**Provided data**
** START **
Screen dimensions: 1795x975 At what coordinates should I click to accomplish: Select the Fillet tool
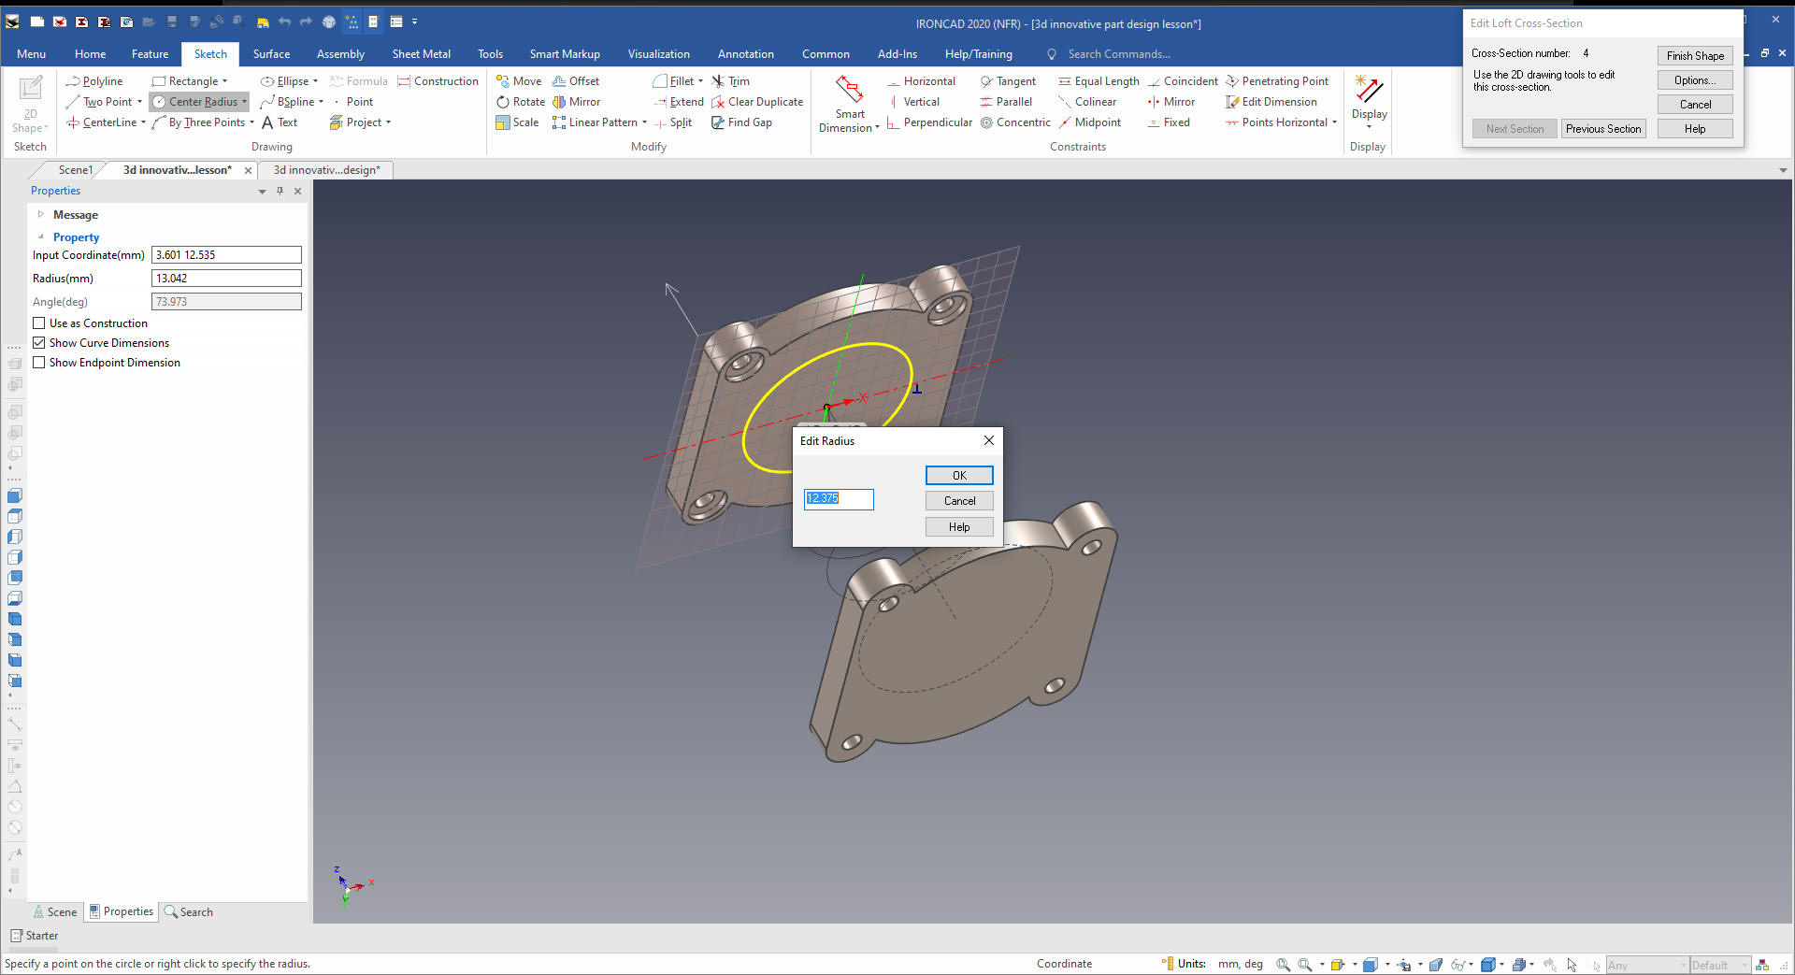[680, 81]
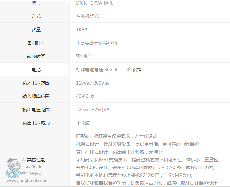The width and height of the screenshot is (230, 187).
Task: Select the 输入频率范围 row label
Action: (x=36, y=96)
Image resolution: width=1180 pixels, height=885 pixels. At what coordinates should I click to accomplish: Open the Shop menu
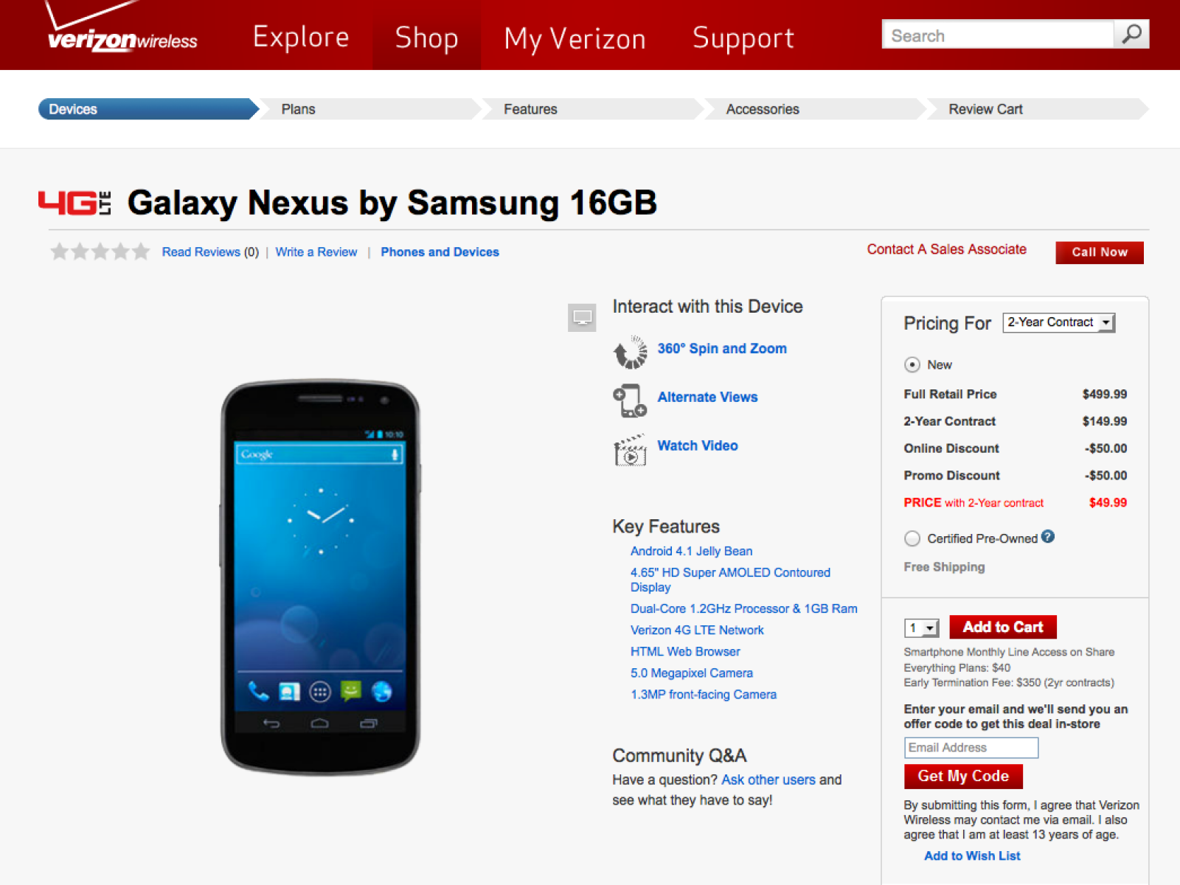click(x=426, y=37)
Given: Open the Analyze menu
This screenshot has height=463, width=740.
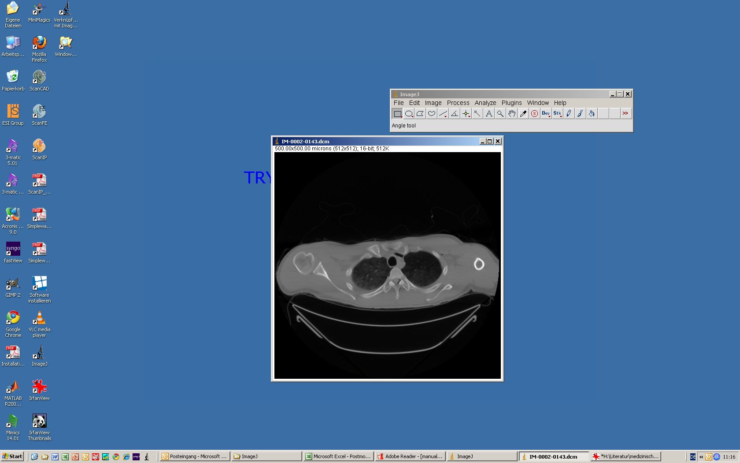Looking at the screenshot, I should pos(485,103).
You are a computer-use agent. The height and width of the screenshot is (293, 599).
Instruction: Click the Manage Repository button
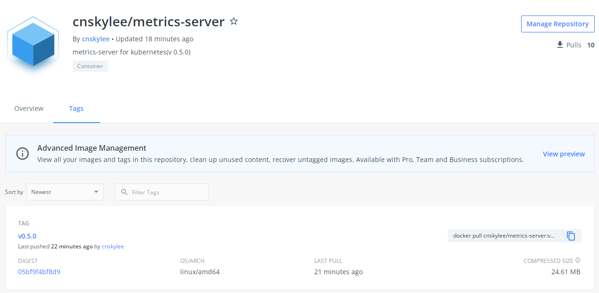click(558, 23)
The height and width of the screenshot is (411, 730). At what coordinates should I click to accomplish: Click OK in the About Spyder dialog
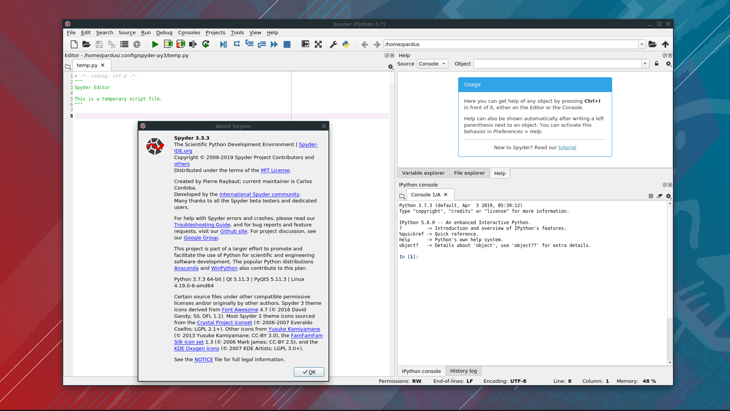click(309, 372)
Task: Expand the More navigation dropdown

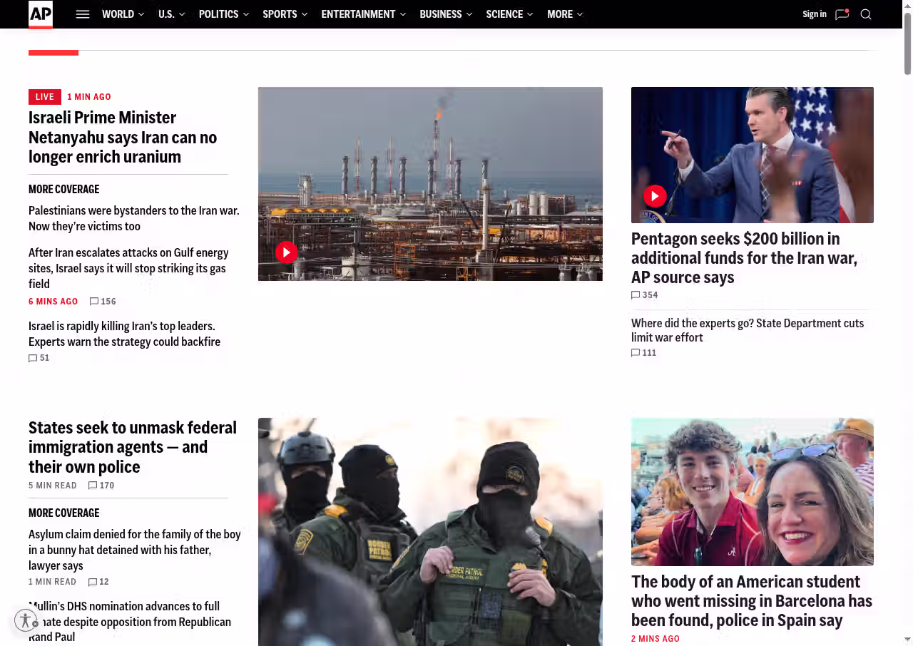Action: 565,14
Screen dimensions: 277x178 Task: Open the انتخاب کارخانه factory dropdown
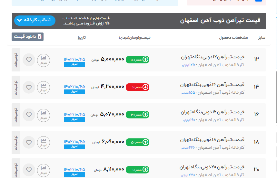click(x=35, y=20)
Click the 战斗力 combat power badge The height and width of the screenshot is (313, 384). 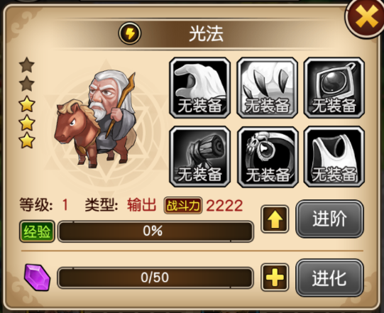pyautogui.click(x=183, y=205)

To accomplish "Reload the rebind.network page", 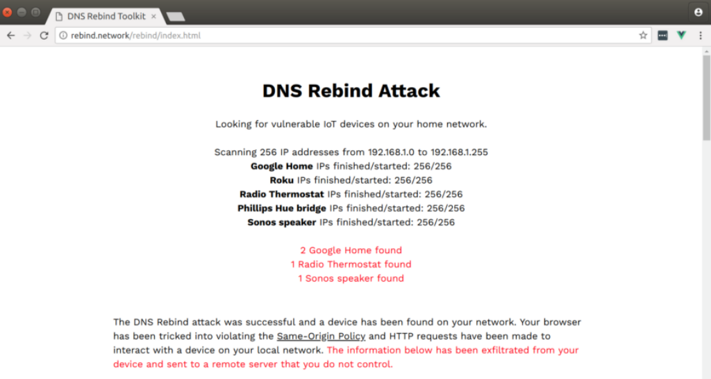I will click(44, 35).
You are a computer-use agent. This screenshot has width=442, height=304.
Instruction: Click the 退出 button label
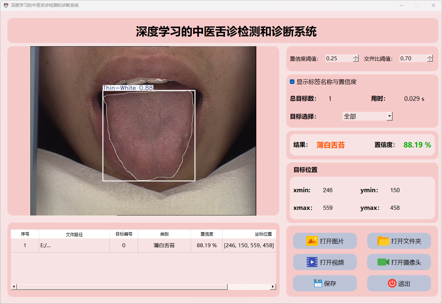click(x=404, y=284)
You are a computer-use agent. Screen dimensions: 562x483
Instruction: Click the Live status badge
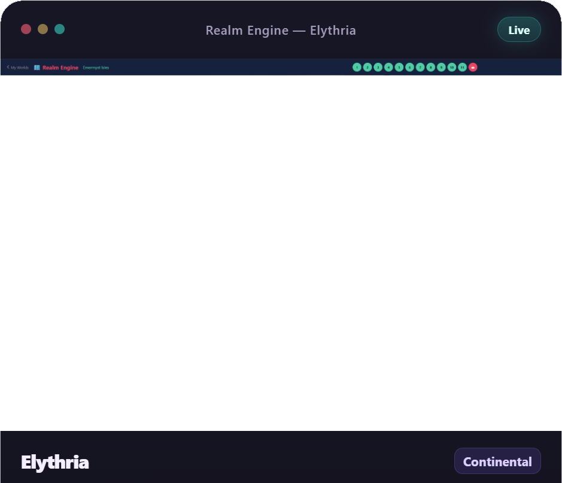pyautogui.click(x=518, y=30)
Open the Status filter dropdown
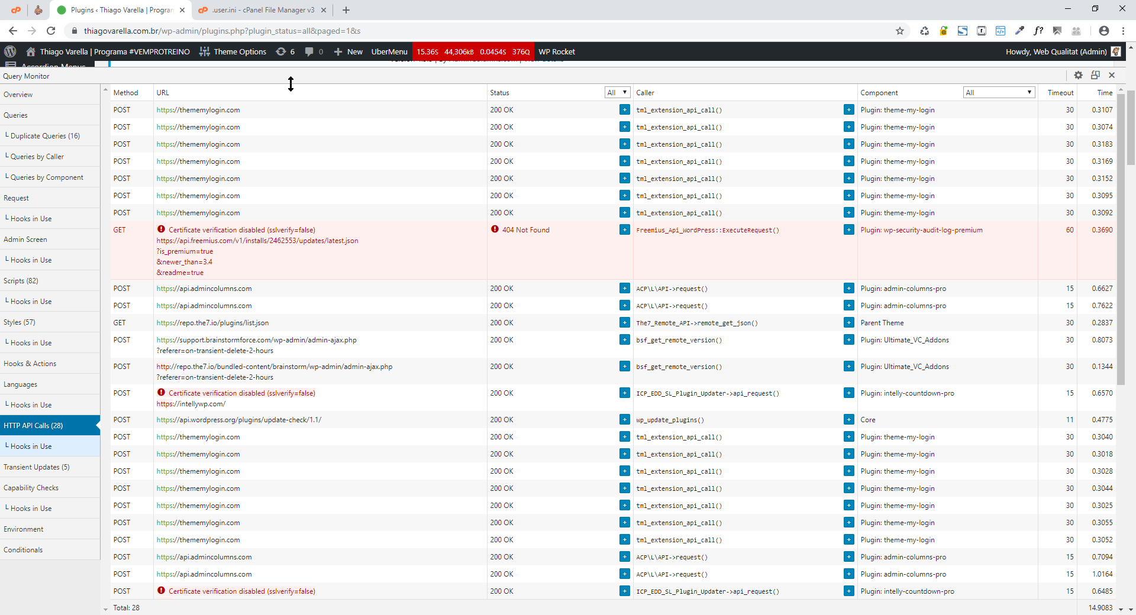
** END **
**Given exercise**
Copy out the records from their first line through the line containing "click(x=35, y=20)", with both ends included. Leave the pictures out of your copy.

**Reply**
Screen dimensions: 1795x975 At what coordinates should I click to accomplish: Select the Fillet tool
[680, 81]
The width and height of the screenshot is (230, 187).
Task: Select the 输入频率范围 row label
Action: (x=36, y=96)
Image resolution: width=1180 pixels, height=885 pixels. At what coordinates should I click to accomplish: Open the Shop menu
click(x=426, y=37)
Given: Open the Analyze menu
This screenshot has height=463, width=740.
Looking at the screenshot, I should pos(485,103).
You are a computer-use agent. The height and width of the screenshot is (293, 599).
Instruction: Click the Manage Repository button
click(558, 23)
The height and width of the screenshot is (411, 730). At what coordinates should I click to accomplish: Click OK in the About Spyder dialog
click(309, 372)
Task: Expand the More navigation dropdown

Action: 565,14
Screen dimensions: 277x178 Task: Open the انتخاب کارخانه factory dropdown
click(x=35, y=20)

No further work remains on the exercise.